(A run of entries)
---*---
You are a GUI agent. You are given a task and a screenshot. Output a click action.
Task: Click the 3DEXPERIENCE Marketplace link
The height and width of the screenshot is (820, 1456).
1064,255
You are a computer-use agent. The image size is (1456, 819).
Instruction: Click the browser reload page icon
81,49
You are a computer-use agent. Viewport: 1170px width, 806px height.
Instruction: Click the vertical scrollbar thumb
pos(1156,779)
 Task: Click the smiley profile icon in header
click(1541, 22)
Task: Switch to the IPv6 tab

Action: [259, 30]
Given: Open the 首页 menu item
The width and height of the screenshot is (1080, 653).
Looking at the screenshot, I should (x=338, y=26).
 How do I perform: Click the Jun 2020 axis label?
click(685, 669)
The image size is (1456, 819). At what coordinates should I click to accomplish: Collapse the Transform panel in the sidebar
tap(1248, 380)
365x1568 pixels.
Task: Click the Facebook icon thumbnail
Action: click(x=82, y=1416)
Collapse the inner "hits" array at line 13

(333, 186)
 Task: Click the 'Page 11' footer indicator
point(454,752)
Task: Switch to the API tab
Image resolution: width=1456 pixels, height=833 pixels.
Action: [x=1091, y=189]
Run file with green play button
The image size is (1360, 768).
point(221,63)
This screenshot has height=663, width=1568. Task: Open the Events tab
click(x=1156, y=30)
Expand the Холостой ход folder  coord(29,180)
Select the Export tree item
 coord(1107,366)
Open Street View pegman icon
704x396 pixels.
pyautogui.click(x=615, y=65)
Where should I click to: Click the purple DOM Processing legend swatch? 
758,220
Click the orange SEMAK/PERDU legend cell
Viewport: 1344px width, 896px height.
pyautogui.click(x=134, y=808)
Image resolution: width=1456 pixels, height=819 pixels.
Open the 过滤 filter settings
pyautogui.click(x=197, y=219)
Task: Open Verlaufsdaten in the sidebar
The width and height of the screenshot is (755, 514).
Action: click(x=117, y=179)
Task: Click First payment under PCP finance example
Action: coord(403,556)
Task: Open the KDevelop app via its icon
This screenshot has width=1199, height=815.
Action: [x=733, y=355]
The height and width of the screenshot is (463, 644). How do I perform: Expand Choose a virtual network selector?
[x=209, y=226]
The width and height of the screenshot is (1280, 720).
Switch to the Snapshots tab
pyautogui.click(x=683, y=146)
---*---
Directions: Return each line from the entries above that contains the string "icon", matching case exactly.

Complete output:
Instruction: Click the browser reload page icon
 Task: Click the smiley profile icon in header
Task: Click the Facebook icon thumbnail
Open Street View pegman icon
Task: Open the KDevelop app via its icon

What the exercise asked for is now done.